EXERCISE REQUIREMENTS = From the entries that follow, gather each line holding the word "link".
BEGIN INFORMATION
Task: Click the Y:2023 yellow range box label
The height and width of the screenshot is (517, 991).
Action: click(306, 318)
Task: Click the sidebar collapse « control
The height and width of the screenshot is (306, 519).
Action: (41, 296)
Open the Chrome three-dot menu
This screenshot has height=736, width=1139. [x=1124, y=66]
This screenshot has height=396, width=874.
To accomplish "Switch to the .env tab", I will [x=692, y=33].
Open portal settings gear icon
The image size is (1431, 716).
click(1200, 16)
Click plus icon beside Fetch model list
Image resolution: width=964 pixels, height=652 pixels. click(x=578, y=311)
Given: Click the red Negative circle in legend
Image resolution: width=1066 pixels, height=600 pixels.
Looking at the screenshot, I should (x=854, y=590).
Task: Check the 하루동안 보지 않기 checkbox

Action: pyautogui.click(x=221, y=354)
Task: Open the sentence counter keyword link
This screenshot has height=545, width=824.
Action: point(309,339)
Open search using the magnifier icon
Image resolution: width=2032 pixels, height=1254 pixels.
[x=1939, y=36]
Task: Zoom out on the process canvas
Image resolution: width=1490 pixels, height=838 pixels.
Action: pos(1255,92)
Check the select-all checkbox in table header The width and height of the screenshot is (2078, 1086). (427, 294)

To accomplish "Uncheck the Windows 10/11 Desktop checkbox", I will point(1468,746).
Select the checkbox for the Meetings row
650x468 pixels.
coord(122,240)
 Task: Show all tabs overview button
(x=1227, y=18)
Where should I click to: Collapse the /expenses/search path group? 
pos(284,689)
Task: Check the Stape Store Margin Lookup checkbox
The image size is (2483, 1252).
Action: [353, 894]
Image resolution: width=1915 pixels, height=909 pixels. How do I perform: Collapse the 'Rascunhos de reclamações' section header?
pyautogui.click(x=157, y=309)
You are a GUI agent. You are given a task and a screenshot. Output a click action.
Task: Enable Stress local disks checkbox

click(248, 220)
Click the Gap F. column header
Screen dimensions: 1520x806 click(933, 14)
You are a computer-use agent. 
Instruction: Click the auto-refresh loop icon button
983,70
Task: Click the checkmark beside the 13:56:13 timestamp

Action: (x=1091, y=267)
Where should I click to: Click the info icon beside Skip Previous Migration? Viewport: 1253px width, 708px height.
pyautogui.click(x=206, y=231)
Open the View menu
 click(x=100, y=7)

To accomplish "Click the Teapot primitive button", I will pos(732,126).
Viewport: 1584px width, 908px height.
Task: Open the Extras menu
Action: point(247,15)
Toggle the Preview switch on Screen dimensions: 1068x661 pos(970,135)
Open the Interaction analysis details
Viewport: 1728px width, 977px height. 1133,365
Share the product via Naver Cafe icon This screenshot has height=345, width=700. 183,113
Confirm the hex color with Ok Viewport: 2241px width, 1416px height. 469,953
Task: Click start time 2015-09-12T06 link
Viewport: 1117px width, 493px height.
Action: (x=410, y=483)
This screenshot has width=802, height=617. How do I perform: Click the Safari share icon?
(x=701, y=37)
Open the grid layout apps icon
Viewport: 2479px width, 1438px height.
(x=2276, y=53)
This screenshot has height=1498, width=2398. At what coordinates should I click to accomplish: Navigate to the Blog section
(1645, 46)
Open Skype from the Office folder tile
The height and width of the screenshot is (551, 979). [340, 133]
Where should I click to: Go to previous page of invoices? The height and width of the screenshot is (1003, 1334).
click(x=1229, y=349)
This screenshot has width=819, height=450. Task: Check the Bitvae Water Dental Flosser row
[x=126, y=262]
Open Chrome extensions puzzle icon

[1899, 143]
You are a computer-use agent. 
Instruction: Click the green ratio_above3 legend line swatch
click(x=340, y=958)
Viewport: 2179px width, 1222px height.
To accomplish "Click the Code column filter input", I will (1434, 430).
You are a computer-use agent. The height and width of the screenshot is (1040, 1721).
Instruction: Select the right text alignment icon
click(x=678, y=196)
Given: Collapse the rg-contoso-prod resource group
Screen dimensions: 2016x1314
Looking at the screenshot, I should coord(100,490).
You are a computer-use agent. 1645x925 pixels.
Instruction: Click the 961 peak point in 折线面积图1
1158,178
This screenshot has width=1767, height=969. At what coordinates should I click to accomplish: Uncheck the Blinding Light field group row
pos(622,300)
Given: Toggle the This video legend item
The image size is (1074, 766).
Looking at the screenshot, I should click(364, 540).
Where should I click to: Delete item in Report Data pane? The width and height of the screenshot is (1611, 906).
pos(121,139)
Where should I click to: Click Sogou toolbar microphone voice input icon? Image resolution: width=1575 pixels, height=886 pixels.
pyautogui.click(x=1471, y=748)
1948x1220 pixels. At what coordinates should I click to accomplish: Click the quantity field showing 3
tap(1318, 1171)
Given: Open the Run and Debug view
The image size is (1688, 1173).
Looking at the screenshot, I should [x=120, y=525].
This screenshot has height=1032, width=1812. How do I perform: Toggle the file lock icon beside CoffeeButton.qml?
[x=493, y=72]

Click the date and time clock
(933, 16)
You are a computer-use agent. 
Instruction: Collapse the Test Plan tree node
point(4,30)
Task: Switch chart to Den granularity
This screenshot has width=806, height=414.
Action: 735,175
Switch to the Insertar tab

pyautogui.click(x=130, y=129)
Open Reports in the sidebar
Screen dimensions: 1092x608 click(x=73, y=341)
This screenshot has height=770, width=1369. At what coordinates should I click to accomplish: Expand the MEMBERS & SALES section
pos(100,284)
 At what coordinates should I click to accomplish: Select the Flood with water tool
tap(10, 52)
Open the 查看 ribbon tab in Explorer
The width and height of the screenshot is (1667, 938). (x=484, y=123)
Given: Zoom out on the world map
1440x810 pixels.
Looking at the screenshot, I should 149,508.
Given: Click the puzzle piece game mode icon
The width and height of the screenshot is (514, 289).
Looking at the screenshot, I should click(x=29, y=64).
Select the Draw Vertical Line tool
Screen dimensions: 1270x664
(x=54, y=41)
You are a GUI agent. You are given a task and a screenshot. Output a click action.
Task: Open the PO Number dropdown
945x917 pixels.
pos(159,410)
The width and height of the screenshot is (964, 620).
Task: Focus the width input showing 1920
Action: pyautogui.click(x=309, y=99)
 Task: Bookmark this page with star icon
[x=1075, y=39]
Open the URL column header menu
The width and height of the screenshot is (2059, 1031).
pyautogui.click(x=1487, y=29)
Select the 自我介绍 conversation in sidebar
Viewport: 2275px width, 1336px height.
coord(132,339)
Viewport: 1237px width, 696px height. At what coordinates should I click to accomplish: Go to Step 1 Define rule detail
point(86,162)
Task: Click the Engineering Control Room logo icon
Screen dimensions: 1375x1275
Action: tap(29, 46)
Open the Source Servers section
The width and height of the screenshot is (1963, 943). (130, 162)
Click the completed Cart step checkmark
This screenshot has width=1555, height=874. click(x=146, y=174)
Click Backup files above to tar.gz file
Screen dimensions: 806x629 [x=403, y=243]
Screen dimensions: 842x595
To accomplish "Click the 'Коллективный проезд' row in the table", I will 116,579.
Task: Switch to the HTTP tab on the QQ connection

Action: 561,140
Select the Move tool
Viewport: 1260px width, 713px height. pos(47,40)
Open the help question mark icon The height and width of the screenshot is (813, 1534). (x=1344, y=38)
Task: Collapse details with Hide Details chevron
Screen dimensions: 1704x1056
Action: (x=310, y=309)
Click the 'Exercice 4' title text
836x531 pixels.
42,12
END INFORMATION
ANSWER TO THIS TASK =
Task: Open the sentence counter keyword link
Task: Click start time 2015-09-12T06 link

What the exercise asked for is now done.